Small compost pile with sign that says "Please add food scraps to this pile"

Greetings,

Compost is the foundation of the Farm.  Beyond literally supporting life in and above our soil, compost also helped bring the Farm as an organization into existence!  In the 90s, a group of students who were frustrated with the College’s lack of commitment to sustainability began diverting food waste to what was formerly a gravel and trash pit in the Wash with the help of grounds and dining staff.  Before students began planting, they began composting.  And my personal journey here began with compost—I spent my first afternoon of volunteer hours in the fall of 2015 raking sycamore leaves to provide much-needed carbon to our growing compost pile.

At the Farm, we maintain thermophilic compost piles—right now we’ve got eight piles!  We layer food scraps (“greens,” higher nitrogen; no meat or dairy) and leaves or straw (“browns,” higher carbon).  To help support populations of aerobic bacteria and fungi that decompose the food waste, we turn the piles periodically for aeration.  This method works best for larger volumes of food waste, as the ideal pile size is a hefty cube.  Orin Martin at UC Santa Cruz wrote a wonderful guide for this method of composting, which we generally follow at our farm.  Once our compost is finished, we sift it into wheelbarrows and use it to amend our beds before planting.

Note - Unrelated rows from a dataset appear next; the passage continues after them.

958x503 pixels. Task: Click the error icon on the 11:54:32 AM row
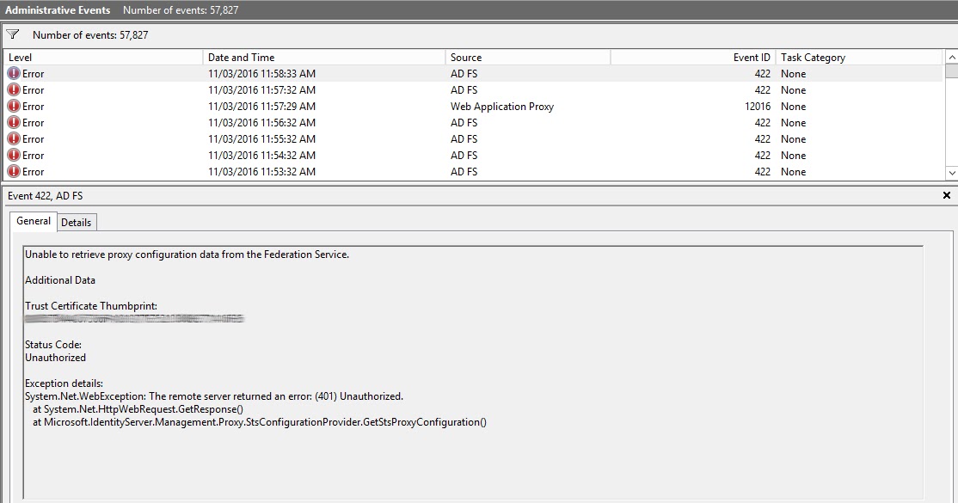point(11,155)
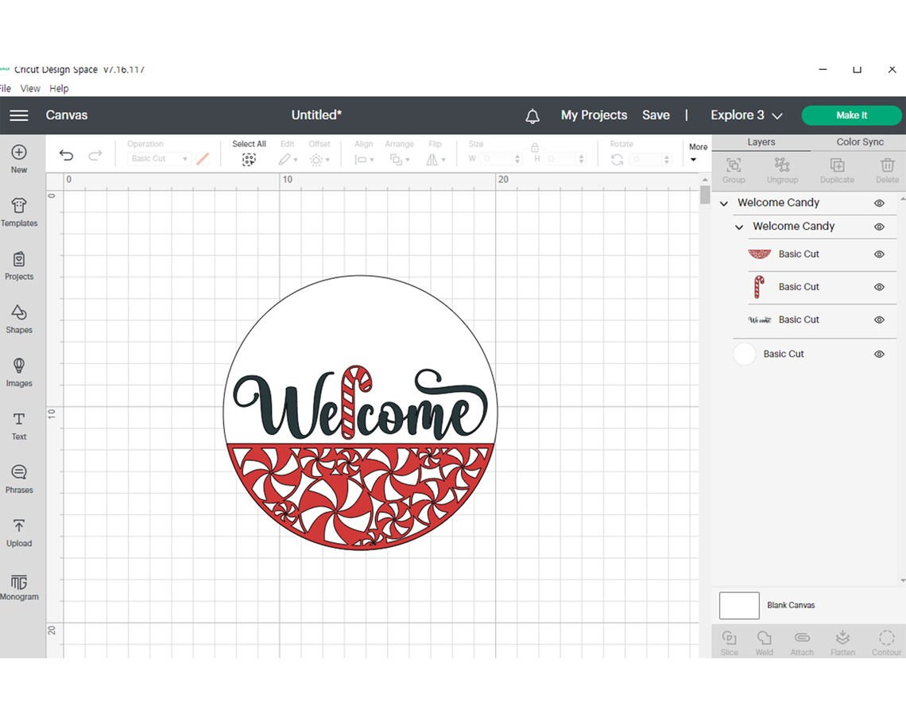The width and height of the screenshot is (906, 725).
Task: Click the Weld tool
Action: coord(764,642)
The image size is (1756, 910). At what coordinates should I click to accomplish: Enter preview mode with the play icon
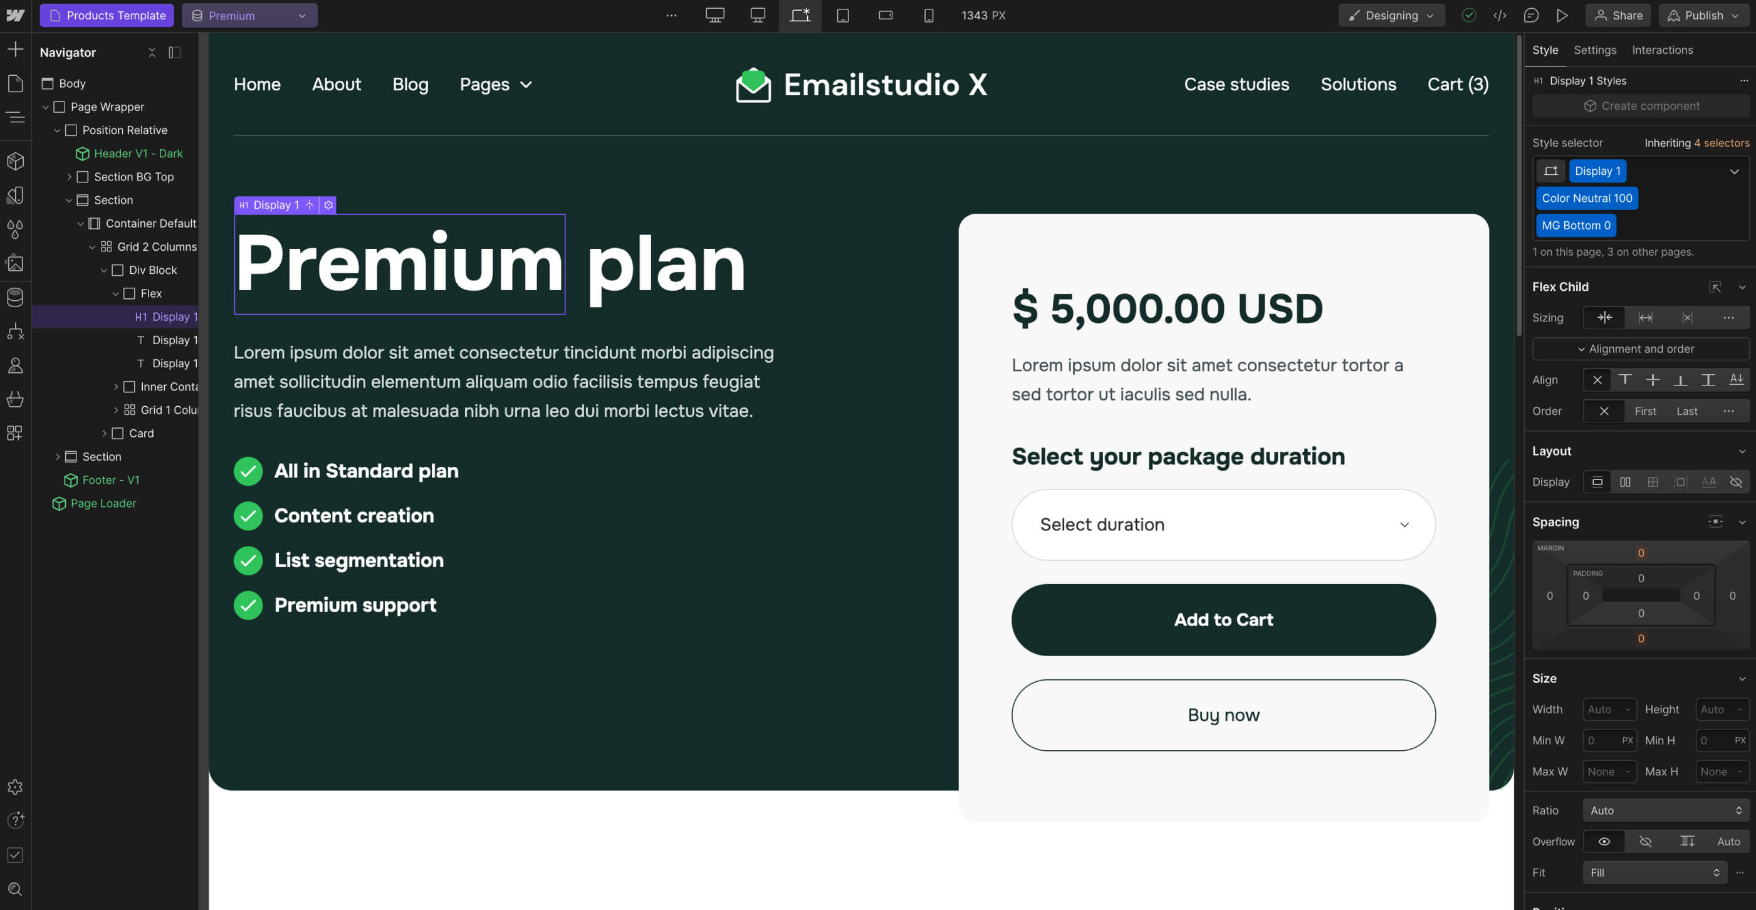click(x=1563, y=15)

Three bin systems are great for backyard composters because they work for smaller volumes and require a bit less manual labor; however, they do require a bit of construction to establish.  Once you build the three bins with wood and wire netting, you can start adding food waste and dried leaves!  You only ever add new material to the first bin; once it starts to decompose and heat up, you transfer material to the second bin to mix and aerate; the third bin is for finished compost.  Here is a detailed guide of how to add to and maintain your compost system.

Vermicompost systems can be fun if you have limited outdoor space, as they are small, odor-free, and can thrive indoors.  Unlike the previous methods, worms are the primary decomposers in vermicompost systems.  Once you create a bin for them (or buy a system), you feed them food scraps and they leave behind nutrient-rich castings (informally referred to as “black gold”).  Red wrigglers, not earthworms, thrive in these systems, so unless you have a compost or manure pile in your yard, you can buy worms.  While most of the food waste that comes to the Farm is composted in piles, we do use some of it to feed the worms in our worm bin!

Soil is living, so it’s important to help it stay healthy if you plan on using to grow produce and extract nutrients!